Tocolysis. We could find no differences among tocolytic drugs.3 Serious side effects are rare, but nuisance cardiovascular symptoms are frequent. Sympathomimetic drugs lead to lethargy, and magnesium is associated with malaise. Magnesium requires intravenous access and should be given only via infusion pump by trained personnel. That often means a nurse must accompany the patient to the Level III hospital.

Thus, for logistical reasons, I favor nonsteroidal anti-inflammatory drugs, of which indomethacin is the most widely studied. Indomethacin can be given by mouth or rectum, with minimal side effects. Harm to the fetus is rare if the drug is used acutely for only 48 to 72 hours (the maximum duration of any potential benefit).

Antibiotics. Current protocols calling for betalactam antibiotic therapy as prophylaxis against early-onset neonatal sepsis in preterm births have led to almost universal use of antibiotics among these patients. Our metaanalysis did not demonstrate superior pregnancy prolongation with any other regimen, so the one for group B strep prophylaxis provides a double benefit.4 As with tocolytics, there is no role for maintenance therapy.

When Contractions Cease

Patricia is transferred and completes her steroid therapy. Her symptoms and contractions cease. After a few days of observation and no cervical changes, she is discharged home. She asks about home therapies, work, activities, and sex.

Since our metaanalysis of tocolysis studies showed no efficacy for maintenance regimens, I do not recommend them except in this rare situation: when a woman has so much uterine activity without cervical change that she is unable to rest or complete her daily activities. In this case I would favor “as needed” doses of a β-mimetic drug by mouth.

Although home uterine activity monitors and subcutaneous tocolytic pumps are available, evidence suggests they are ineffective.1I seldom, if ever, use these devices.

Despite the almost universal recommendation that women at risk of preterm birth avoid physical and sexual activity, we lack evidence that bed rest or abstinence prolong pregnancy or prevent preterm birth.
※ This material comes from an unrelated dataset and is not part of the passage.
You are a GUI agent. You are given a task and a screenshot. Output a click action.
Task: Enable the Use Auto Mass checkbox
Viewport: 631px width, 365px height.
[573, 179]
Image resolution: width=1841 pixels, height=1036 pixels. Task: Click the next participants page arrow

Is sex allowed? When we studied both physical activity and sexuality in asymptomatic women at midpregnancy, neither was associated with spontaneous preterm birth.5,6 Therefore, I do not recommend restricting activity or sexual intercourse. Instead, I encourage women to carefully assess uterine activity. If certain behaviors appear to increase contractions, those behaviors should be limited.

Counsel her to trust her instincts. It is important to encourage the patient to trust her own instincts, so that an overzealous employer or partner cannot coerce or cajole her to do something that violates her internal sense of well-being.